• **What the task asks**: Transcribe all the entries that follow, leaving nothing out.

Collected data entries
◇ ◇ ◇ ◇
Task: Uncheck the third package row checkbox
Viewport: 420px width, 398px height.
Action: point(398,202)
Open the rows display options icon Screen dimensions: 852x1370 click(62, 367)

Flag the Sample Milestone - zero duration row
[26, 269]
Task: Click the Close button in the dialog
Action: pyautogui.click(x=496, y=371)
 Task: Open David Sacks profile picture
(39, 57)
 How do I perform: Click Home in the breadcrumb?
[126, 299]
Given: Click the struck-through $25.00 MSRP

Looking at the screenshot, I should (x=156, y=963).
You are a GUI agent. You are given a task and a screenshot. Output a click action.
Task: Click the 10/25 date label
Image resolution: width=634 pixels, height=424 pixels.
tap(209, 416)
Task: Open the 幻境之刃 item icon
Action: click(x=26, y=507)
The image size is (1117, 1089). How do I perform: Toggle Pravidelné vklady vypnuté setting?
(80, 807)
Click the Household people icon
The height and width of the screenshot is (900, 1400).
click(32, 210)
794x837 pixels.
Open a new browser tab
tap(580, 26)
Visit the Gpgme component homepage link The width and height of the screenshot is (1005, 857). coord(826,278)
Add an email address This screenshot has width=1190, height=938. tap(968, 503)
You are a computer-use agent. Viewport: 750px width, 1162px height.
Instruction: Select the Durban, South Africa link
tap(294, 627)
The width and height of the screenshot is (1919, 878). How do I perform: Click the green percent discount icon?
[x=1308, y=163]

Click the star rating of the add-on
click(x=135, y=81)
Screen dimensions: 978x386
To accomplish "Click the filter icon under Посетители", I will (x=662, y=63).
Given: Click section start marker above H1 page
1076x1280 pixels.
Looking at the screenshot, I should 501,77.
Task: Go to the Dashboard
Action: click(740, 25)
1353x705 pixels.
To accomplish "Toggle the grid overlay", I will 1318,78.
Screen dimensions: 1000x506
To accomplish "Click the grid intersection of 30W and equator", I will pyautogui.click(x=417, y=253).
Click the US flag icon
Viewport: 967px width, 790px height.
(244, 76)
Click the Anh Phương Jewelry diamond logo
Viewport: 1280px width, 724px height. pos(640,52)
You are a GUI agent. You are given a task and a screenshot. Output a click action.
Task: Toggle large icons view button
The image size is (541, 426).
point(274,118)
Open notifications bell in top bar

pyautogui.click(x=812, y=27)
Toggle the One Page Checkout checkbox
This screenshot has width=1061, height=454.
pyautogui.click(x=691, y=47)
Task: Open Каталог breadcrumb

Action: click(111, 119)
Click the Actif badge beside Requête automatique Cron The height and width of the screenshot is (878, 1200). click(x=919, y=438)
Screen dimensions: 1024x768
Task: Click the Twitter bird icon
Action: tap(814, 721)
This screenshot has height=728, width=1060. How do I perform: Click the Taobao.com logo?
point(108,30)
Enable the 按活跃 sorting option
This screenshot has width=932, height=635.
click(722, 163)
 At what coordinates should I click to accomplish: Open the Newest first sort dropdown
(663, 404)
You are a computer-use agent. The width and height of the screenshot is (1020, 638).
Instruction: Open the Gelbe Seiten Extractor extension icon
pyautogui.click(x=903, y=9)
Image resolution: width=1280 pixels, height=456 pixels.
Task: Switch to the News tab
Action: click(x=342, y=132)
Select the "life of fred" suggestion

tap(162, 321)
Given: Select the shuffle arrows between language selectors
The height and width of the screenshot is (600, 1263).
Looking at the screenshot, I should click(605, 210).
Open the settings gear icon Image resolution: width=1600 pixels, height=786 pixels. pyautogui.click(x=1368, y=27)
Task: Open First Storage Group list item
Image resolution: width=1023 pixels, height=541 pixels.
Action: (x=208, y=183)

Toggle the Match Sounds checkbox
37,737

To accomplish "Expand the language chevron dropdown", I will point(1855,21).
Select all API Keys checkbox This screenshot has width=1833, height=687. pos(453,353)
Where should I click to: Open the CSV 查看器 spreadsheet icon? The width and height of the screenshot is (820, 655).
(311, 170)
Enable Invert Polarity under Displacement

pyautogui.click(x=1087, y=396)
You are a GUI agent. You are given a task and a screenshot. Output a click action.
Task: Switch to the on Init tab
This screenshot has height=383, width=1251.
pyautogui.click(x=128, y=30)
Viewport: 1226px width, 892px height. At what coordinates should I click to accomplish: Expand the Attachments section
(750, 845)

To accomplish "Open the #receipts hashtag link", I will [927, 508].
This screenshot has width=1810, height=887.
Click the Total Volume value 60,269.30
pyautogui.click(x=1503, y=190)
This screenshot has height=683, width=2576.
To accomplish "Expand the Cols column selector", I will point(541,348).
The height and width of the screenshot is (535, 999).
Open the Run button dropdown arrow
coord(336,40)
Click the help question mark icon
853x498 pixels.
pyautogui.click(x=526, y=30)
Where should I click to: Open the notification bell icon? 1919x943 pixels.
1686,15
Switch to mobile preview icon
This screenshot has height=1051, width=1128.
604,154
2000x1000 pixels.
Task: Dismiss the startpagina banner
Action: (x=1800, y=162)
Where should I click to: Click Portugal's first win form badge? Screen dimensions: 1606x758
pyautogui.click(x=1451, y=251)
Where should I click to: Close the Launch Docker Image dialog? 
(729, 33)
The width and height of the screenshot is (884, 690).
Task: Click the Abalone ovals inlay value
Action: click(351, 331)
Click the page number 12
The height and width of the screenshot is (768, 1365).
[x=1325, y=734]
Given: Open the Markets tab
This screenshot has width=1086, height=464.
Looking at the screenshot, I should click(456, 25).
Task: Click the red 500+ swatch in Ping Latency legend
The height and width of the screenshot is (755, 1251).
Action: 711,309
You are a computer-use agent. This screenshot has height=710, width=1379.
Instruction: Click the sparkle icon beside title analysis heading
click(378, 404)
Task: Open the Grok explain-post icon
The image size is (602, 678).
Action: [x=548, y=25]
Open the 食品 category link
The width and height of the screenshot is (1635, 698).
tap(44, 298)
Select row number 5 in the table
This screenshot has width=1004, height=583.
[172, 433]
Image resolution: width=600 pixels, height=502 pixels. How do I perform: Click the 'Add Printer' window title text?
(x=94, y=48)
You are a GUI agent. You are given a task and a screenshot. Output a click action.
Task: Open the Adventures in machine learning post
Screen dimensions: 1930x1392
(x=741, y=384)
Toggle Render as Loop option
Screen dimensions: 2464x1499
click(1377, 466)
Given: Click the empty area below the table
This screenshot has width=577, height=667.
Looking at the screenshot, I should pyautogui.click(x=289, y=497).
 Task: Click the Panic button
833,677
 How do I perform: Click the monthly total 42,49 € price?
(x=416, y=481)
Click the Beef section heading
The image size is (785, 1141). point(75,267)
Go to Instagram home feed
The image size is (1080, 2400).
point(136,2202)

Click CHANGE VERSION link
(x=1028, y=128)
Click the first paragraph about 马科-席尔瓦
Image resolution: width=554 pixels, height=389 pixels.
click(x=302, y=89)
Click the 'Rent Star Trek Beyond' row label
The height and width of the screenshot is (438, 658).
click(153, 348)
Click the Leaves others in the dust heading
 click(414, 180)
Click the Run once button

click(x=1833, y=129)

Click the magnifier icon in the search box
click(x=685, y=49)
◇ ◇ ◇ ◇
• **Written response**:
Task: Uncheck the third package row checkbox
Viewport: 420px width, 398px height.
Action: point(398,202)
Open the rows display options icon Screen dimensions: 852x1370 click(62, 367)

Flag the Sample Milestone - zero duration row
[26, 269]
Task: Click the Close button in the dialog
Action: pyautogui.click(x=496, y=371)
 Task: Open David Sacks profile picture
(39, 57)
 How do I perform: Click Home in the breadcrumb?
[126, 299]
Given: Click the struck-through $25.00 MSRP

Looking at the screenshot, I should (x=156, y=963).
You are a GUI agent. You are given a task and a screenshot. Output a click action.
Task: Click the 10/25 date label
Image resolution: width=634 pixels, height=424 pixels.
tap(209, 416)
Task: Open the 幻境之刃 item icon
Action: click(x=26, y=507)
The image size is (1117, 1089). How do I perform: Toggle Pravidelné vklady vypnuté setting?
(80, 807)
Click the Household people icon
The height and width of the screenshot is (900, 1400).
click(32, 210)
794x837 pixels.
Open a new browser tab
tap(580, 26)
Visit the Gpgme component homepage link The width and height of the screenshot is (1005, 857). coord(826,278)
Add an email address This screenshot has width=1190, height=938. tap(968, 503)
You are a computer-use agent. Viewport: 750px width, 1162px height.
Instruction: Select the Durban, South Africa link
tap(294, 627)
The width and height of the screenshot is (1919, 878). How do I perform: Click the green percent discount icon?
[x=1308, y=163]

Click the star rating of the add-on
click(x=135, y=81)
Screen dimensions: 978x386
To accomplish "Click the filter icon under Посетители", I will (x=662, y=63).
Given: Click section start marker above H1 page
1076x1280 pixels.
Looking at the screenshot, I should 501,77.
Task: Go to the Dashboard
Action: click(740, 25)
1353x705 pixels.
To accomplish "Toggle the grid overlay", I will 1318,78.
Screen dimensions: 1000x506
To accomplish "Click the grid intersection of 30W and equator", I will pyautogui.click(x=417, y=253).
Click the US flag icon
Viewport: 967px width, 790px height.
(244, 76)
Click the Anh Phương Jewelry diamond logo
Viewport: 1280px width, 724px height. pos(640,52)
You are a GUI agent. You are given a task and a screenshot. Output a click action.
Task: Toggle large icons view button
The image size is (541, 426).
point(274,118)
Open notifications bell in top bar

pyautogui.click(x=812, y=27)
Toggle the One Page Checkout checkbox
This screenshot has width=1061, height=454.
pyautogui.click(x=691, y=47)
Task: Open Каталог breadcrumb

Action: click(111, 119)
Click the Actif badge beside Requête automatique Cron The height and width of the screenshot is (878, 1200). click(x=919, y=438)
Screen dimensions: 1024x768
Task: Click the Twitter bird icon
Action: tap(814, 721)
This screenshot has height=728, width=1060. How do I perform: Click the Taobao.com logo?
point(108,30)
Enable the 按活跃 sorting option
This screenshot has width=932, height=635.
click(722, 163)
 At what coordinates should I click to accomplish: Open the Newest first sort dropdown
(663, 404)
You are a computer-use agent. The width and height of the screenshot is (1020, 638).
Instruction: Open the Gelbe Seiten Extractor extension icon
pyautogui.click(x=903, y=9)
Image resolution: width=1280 pixels, height=456 pixels.
Task: Switch to the News tab
Action: click(x=342, y=132)
Select the "life of fred" suggestion

tap(162, 321)
Given: Select the shuffle arrows between language selectors
The height and width of the screenshot is (600, 1263).
Looking at the screenshot, I should click(605, 210).
Open the settings gear icon Image resolution: width=1600 pixels, height=786 pixels. pyautogui.click(x=1368, y=27)
Task: Open First Storage Group list item
Image resolution: width=1023 pixels, height=541 pixels.
Action: (x=208, y=183)

Toggle the Match Sounds checkbox
37,737

To accomplish "Expand the language chevron dropdown", I will point(1855,21).
Select all API Keys checkbox This screenshot has width=1833, height=687. pos(453,353)
Where should I click to: Open the CSV 查看器 spreadsheet icon? The width and height of the screenshot is (820, 655).
(311, 170)
Enable Invert Polarity under Displacement

pyautogui.click(x=1087, y=396)
You are a GUI agent. You are given a task and a screenshot. Output a click action.
Task: Switch to the on Init tab
This screenshot has height=383, width=1251.
pyautogui.click(x=128, y=30)
Viewport: 1226px width, 892px height. At what coordinates should I click to accomplish: Expand the Attachments section
(750, 845)

To accomplish "Open the #receipts hashtag link", I will [927, 508].
This screenshot has width=1810, height=887.
Click the Total Volume value 60,269.30
pyautogui.click(x=1503, y=190)
This screenshot has height=683, width=2576.
To accomplish "Expand the Cols column selector", I will point(541,348).
The height and width of the screenshot is (535, 999).
Open the Run button dropdown arrow
coord(336,40)
Click the help question mark icon
853x498 pixels.
pyautogui.click(x=526, y=30)
Where should I click to: Open the notification bell icon? 1919x943 pixels.
1686,15
Switch to mobile preview icon
This screenshot has height=1051, width=1128.
604,154
2000x1000 pixels.
Task: Dismiss the startpagina banner
Action: (x=1800, y=162)
Where should I click to: Click Portugal's first win form badge? Screen dimensions: 1606x758
pyautogui.click(x=1451, y=251)
Where should I click to: Close the Launch Docker Image dialog? 
(729, 33)
The width and height of the screenshot is (884, 690).
Task: Click the Abalone ovals inlay value
Action: click(351, 331)
Click the page number 12
The height and width of the screenshot is (768, 1365).
[x=1325, y=734]
Given: Open the Markets tab
This screenshot has width=1086, height=464.
Looking at the screenshot, I should click(456, 25).
Task: Click the red 500+ swatch in Ping Latency legend
The height and width of the screenshot is (755, 1251).
Action: 711,309
You are a computer-use agent. This screenshot has height=710, width=1379.
Instruction: Click the sparkle icon beside title analysis heading
click(378, 404)
Task: Open the Grok explain-post icon
The image size is (602, 678).
Action: [x=548, y=25]
Open the 食品 category link
The width and height of the screenshot is (1635, 698).
tap(44, 298)
Select row number 5 in the table
This screenshot has width=1004, height=583.
[172, 433]
Image resolution: width=600 pixels, height=502 pixels. How do I perform: Click the 'Add Printer' window title text?
(x=94, y=48)
You are a GUI agent. You are given a task and a screenshot. Output a click action.
Task: Open the Adventures in machine learning post
Screen dimensions: 1930x1392
(x=741, y=384)
Toggle Render as Loop option
Screen dimensions: 2464x1499
click(1377, 466)
Given: Click the empty area below the table
This screenshot has width=577, height=667.
Looking at the screenshot, I should pyautogui.click(x=289, y=497).
 Task: Click the Panic button
833,677
 How do I perform: Click the monthly total 42,49 € price?
(x=416, y=481)
Click the Beef section heading
The image size is (785, 1141). point(75,267)
Go to Instagram home feed
The image size is (1080, 2400).
point(136,2202)

Click CHANGE VERSION link
(x=1028, y=128)
Click the first paragraph about 马科-席尔瓦
Image resolution: width=554 pixels, height=389 pixels.
click(x=302, y=89)
Click the 'Rent Star Trek Beyond' row label
The height and width of the screenshot is (438, 658).
click(153, 348)
Click the Leaves others in the dust heading
 click(414, 180)
Click the Run once button

click(x=1833, y=129)

Click the magnifier icon in the search box
click(x=685, y=49)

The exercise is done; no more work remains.